## DESCRIZIONE DEL PROBLEMA
Ricopia dall'estratto del documento il passo che va da "Come ricordato, da" fino a "sul conflitto ucraino.".

Dmitrij Muratov: un Nobel alla stampa libera

Le felicitazioni del Cremlino al giornalista russo, a seguito della notizia dell’attribuzione del premio Nobel per la pace lo scorso 7 ottobre, appaiono oggi una farsa tragica. Ma è avvenuto proprio così. Il direttore di Novaja Gazeta, il più importante periodico indipendente russo, fortemente critico nei confronti del sistema di potere del suo paese e che ha interrotto le pubblicazioni a causa della guerra in Ucraina, ha ricevuto il plauso del portavoce di Putin: «Noi possiamo congratularci con Dmitri Muratov, egli lavora costantemente seguendo i suoi ideali, è devoto ai suoi ideali, ha talento, ha coraggio e naturalmente si tratta di un alto riconoscimento, noi ci congratuliamo con lui».

Come ricordato, da qualche settimana il giornale non viene diffuso a causa delle normative promulgate dal governo russo per impedire un’informazione seria e libera sul conflitto ucraino.

Il 7 aprile, poi, la foto che lo ritrae cosparso di vernice rossa ha fatto il giro del mondo.

La vita

Dmitry Andreyevich Muratov è nato nella città di Kuibyshev, ora chiamata Samara, il 30 ottobre 1961. Dalle poche notizie biografiche si sa che da giovanissimo sognava di diventare un fotografo, poi decise di dedicarsi al giornalismo, ma all’università della sua città non era presente una facoltà che preparasse alla professione per cui si iscrisse a filologia. Da studente lavorò part time in una fabbrica come trasportatore e nel giornale giovanile regionale Volzhsky Komsomolets.

## MATERIALE FORNITO
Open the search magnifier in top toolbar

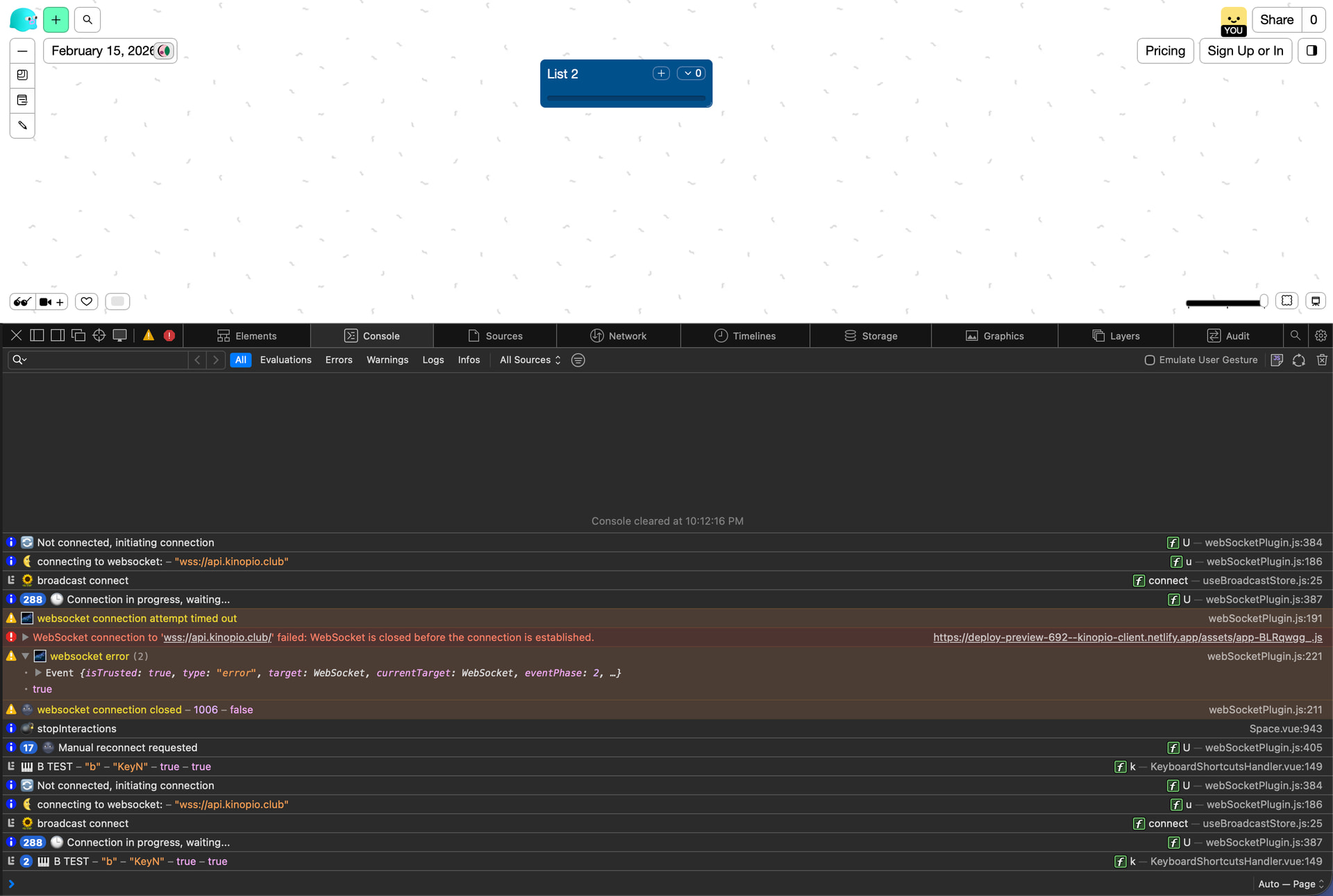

## OUTPUT COMPLETO
Come ricordato, da qualche settimana il giornale non viene diffuso a causa delle normative promulgate dal governo russo per impedire un’informazione seria e libera sul conflitto ucraino.